Dataset entries
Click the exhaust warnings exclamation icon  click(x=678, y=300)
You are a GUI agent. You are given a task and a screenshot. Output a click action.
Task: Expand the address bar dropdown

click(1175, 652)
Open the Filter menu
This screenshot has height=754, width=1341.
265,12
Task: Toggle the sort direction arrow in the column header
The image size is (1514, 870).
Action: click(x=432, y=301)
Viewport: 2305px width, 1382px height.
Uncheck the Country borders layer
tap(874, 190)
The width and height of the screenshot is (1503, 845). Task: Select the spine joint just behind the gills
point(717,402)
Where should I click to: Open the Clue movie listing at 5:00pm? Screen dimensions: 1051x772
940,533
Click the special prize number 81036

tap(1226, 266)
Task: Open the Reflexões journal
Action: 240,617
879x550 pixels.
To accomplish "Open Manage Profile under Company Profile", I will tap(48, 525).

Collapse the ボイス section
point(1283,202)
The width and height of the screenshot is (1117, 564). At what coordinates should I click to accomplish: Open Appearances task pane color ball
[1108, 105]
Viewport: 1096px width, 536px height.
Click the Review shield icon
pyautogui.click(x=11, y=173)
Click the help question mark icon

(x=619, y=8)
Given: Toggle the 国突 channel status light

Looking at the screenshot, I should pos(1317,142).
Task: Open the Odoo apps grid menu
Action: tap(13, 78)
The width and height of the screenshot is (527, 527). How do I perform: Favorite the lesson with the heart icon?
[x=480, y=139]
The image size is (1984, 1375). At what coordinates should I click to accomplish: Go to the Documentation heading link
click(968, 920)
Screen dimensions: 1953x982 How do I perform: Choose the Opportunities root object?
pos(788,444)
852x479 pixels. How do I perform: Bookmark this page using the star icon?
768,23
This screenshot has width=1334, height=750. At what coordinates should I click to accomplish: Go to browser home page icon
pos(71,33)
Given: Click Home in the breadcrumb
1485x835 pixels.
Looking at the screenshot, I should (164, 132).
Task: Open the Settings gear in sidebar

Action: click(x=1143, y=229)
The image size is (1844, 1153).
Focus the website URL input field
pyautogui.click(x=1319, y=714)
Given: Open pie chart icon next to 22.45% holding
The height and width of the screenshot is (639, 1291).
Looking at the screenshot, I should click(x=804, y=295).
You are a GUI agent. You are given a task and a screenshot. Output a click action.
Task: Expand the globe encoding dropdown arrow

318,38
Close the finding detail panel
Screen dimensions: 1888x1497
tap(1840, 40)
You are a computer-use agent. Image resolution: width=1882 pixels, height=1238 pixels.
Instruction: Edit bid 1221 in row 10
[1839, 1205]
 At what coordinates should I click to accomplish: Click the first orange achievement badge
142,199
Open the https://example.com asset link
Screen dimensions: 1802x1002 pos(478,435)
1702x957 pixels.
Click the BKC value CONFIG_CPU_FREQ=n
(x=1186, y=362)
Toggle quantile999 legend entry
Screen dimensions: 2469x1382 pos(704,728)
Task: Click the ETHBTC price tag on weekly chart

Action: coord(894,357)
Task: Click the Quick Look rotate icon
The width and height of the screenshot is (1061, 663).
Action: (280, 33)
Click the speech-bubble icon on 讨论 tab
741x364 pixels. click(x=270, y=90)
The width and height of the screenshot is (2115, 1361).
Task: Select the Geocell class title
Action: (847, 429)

WORK ITEM:
All of the data shown above must be copied exactly.

TASK SOLUTION:
Click the exhaust warnings exclamation icon  click(x=678, y=300)
You are a GUI agent. You are given a task and a screenshot. Output a click action.
Task: Expand the address bar dropdown

click(1175, 652)
Open the Filter menu
This screenshot has height=754, width=1341.
265,12
Task: Toggle the sort direction arrow in the column header
The image size is (1514, 870).
Action: click(x=432, y=301)
Viewport: 2305px width, 1382px height.
Uncheck the Country borders layer
tap(874, 190)
The width and height of the screenshot is (1503, 845). Task: Select the spine joint just behind the gills
point(717,402)
Where should I click to: Open the Clue movie listing at 5:00pm? Screen dimensions: 1051x772
940,533
Click the special prize number 81036

tap(1226, 266)
Task: Open the Reflexões journal
Action: 240,617
879x550 pixels.
To accomplish "Open Manage Profile under Company Profile", I will tap(48, 525).

Collapse the ボイス section
point(1283,202)
The width and height of the screenshot is (1117, 564). At what coordinates should I click to accomplish: Open Appearances task pane color ball
[1108, 105]
Viewport: 1096px width, 536px height.
Click the Review shield icon
pyautogui.click(x=11, y=173)
Click the help question mark icon

(x=619, y=8)
Given: Toggle the 国突 channel status light

Looking at the screenshot, I should pos(1317,142).
Task: Open the Odoo apps grid menu
Action: tap(13, 78)
The width and height of the screenshot is (527, 527). How do I perform: Favorite the lesson with the heart icon?
[x=480, y=139]
The image size is (1984, 1375). At what coordinates should I click to accomplish: Go to the Documentation heading link
click(968, 920)
Screen dimensions: 1953x982 How do I perform: Choose the Opportunities root object?
pos(788,444)
852x479 pixels. How do I perform: Bookmark this page using the star icon?
768,23
This screenshot has width=1334, height=750. At what coordinates should I click to accomplish: Go to browser home page icon
pos(71,33)
Given: Click Home in the breadcrumb
1485x835 pixels.
Looking at the screenshot, I should (164, 132).
Task: Open the Settings gear in sidebar

Action: click(x=1143, y=229)
The image size is (1844, 1153).
Focus the website URL input field
pyautogui.click(x=1319, y=714)
Given: Open pie chart icon next to 22.45% holding
The height and width of the screenshot is (639, 1291).
Looking at the screenshot, I should click(x=804, y=295).
You are a GUI agent. You are given a task and a screenshot. Output a click action.
Task: Expand the globe encoding dropdown arrow

318,38
Close the finding detail panel
Screen dimensions: 1888x1497
tap(1840, 40)
You are a computer-use agent. Image resolution: width=1882 pixels, height=1238 pixels.
Instruction: Edit bid 1221 in row 10
[1839, 1205]
 At what coordinates should I click to accomplish: Click the first orange achievement badge
142,199
Open the https://example.com asset link
Screen dimensions: 1802x1002 pos(478,435)
1702x957 pixels.
Click the BKC value CONFIG_CPU_FREQ=n
(x=1186, y=362)
Toggle quantile999 legend entry
Screen dimensions: 2469x1382 pos(704,728)
Task: Click the ETHBTC price tag on weekly chart

Action: coord(894,357)
Task: Click the Quick Look rotate icon
The width and height of the screenshot is (1061, 663).
Action: (280, 33)
Click the speech-bubble icon on 讨论 tab
741x364 pixels. click(x=270, y=90)
The width and height of the screenshot is (2115, 1361).
Task: Select the Geocell class title
Action: (847, 429)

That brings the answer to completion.